Microsoft plugs Windows 95 hole

Microsoft will release a patch for a Windows 95 security bug, but users may not be completely protected.

2 min read
Help is on the way for Windows 95 users whose computers are still vulnerable to "denial of service attacks" from hackers that can cause their computers to crash unexpectedly.

Microsoft (MSFT) said that it will post a patch tomorrow that shields Windows 95 users against the "out of band" attack, a week after posting a similar patch for users of its Windows NT operating system.

But Microsoft's patch may not completely protect its operating systems from being bounced off the Net.

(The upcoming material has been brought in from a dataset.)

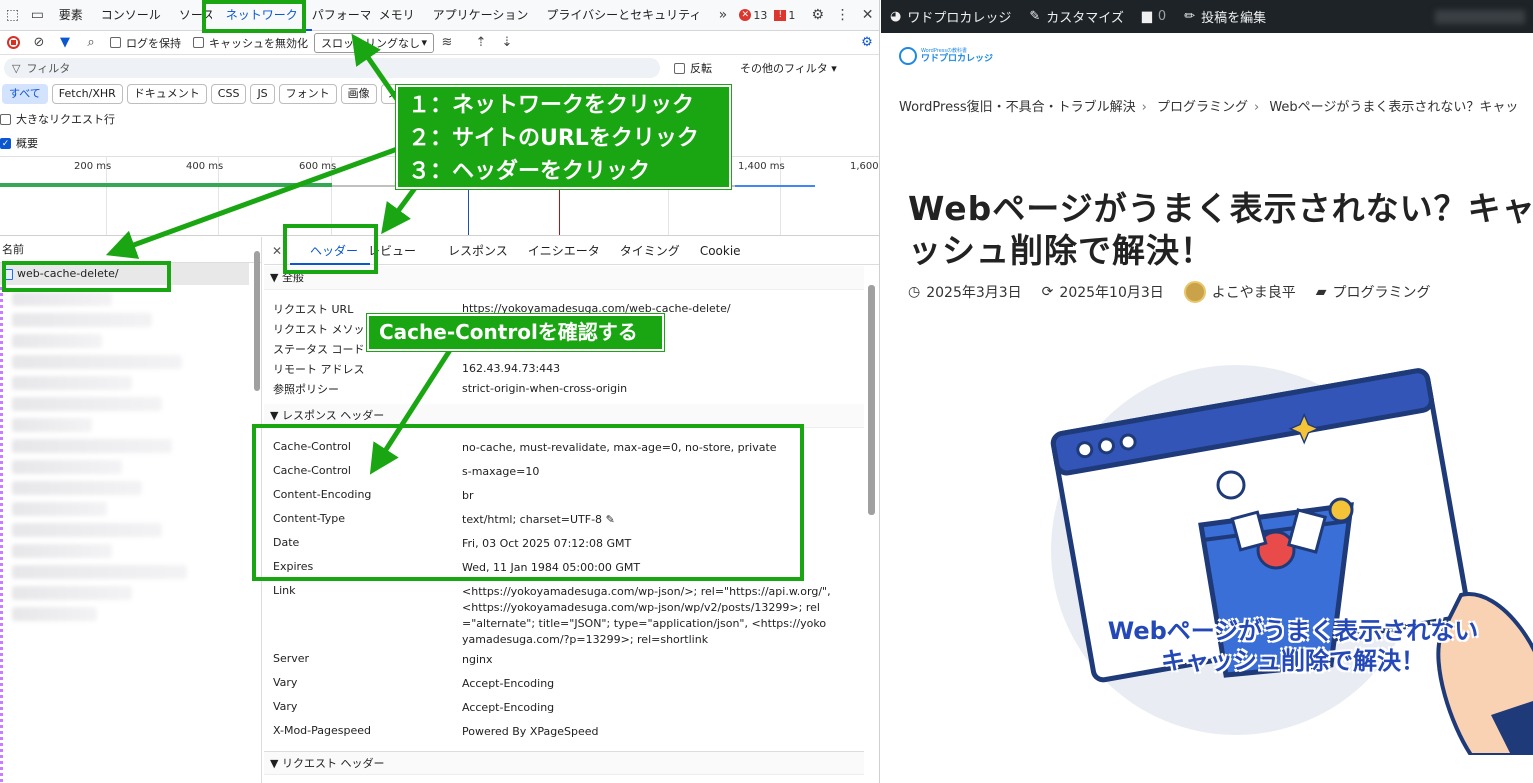  What do you see at coordinates (131, 510) in the screenshot?
I see `request-list: 名前 web-cache-delete/` at bounding box center [131, 510].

According to several users who contacted CNET's NEWS.COM today, Microsoft's Windows NT patch does not shield users from attacks launched from Macintosh computers, though it does appear to prevent Unix and other Windows users from issuing out of band attacks.

In order to exploit the latest vulnerability, Web sites must send a special TCP/IP command known as out of band data to port 139 of a computer running Windows 95 or NT. Hackers could also target users' PCs through a program for Windows, Unix, and Macintosh now circulating on the Net called WinNuke. To crash a PC over the Net, a hacker simply types a user's Internet protocol address into WinNuke and then clicks the program's "nuke" button.

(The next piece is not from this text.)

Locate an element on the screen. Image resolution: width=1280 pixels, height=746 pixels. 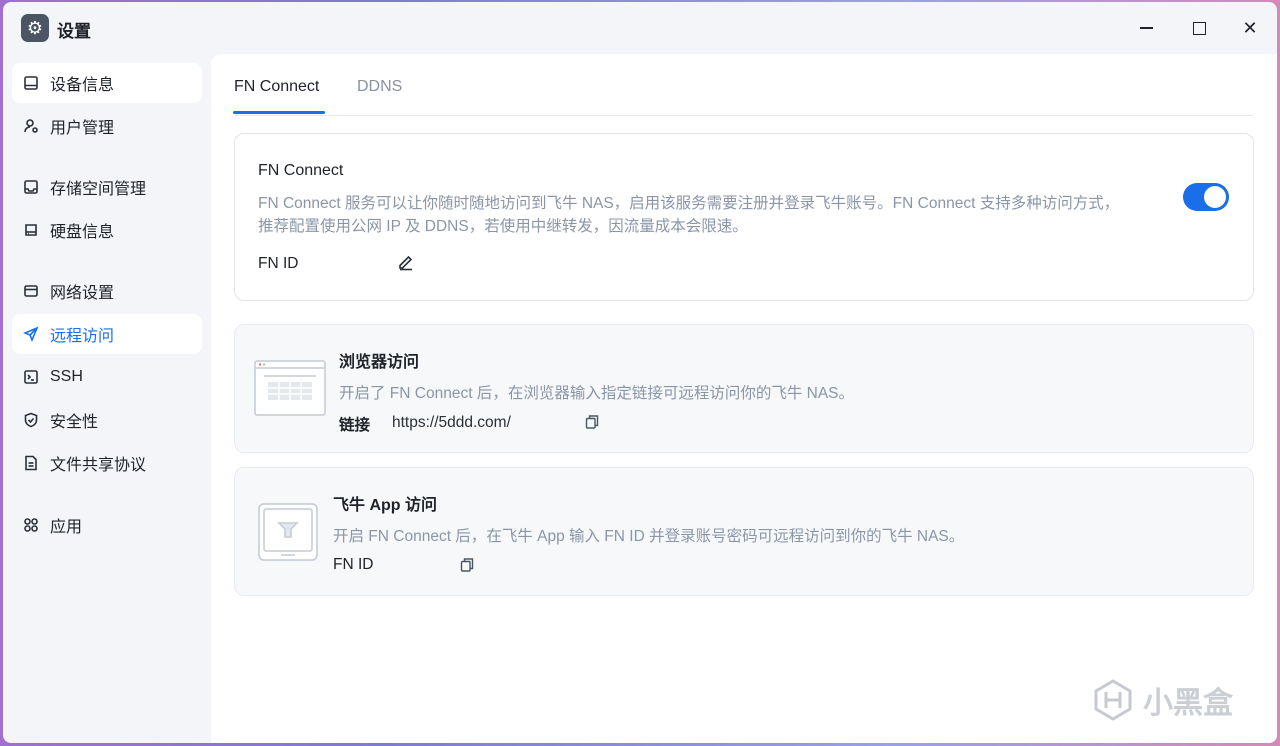
browser-access-title: 浏览器访问 is located at coordinates (380, 362).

Michael Furdyk, senior editor at MyDesktop.com, a resource site for Windows users, said today that he has received email from more than two dozen Windows NT users who have been successfully nuked in Internet relay chat groups, where many out of band attacks have occurred, even though they have the Microsoft patch installed.

"People are confused about what's happening," Furdyk said.

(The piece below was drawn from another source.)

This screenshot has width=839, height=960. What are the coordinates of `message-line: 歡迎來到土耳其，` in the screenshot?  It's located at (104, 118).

A Microsoft spokeswoman today could not confirm whether NT users were still vulnerable to Mac attacks, and whether those users who install the Windows 95 patch would also be vulnerable. She also could not confirm whether users of Microsoft's older Windows 3.11 OS were also affected by the problem.

The patches for Windows NT versions 4.0 and 3.51 are available on Microsoft's Web site. Last Thursday, the company also posted a collection of software patches, called service pack 3, that contains the NT out of band fix.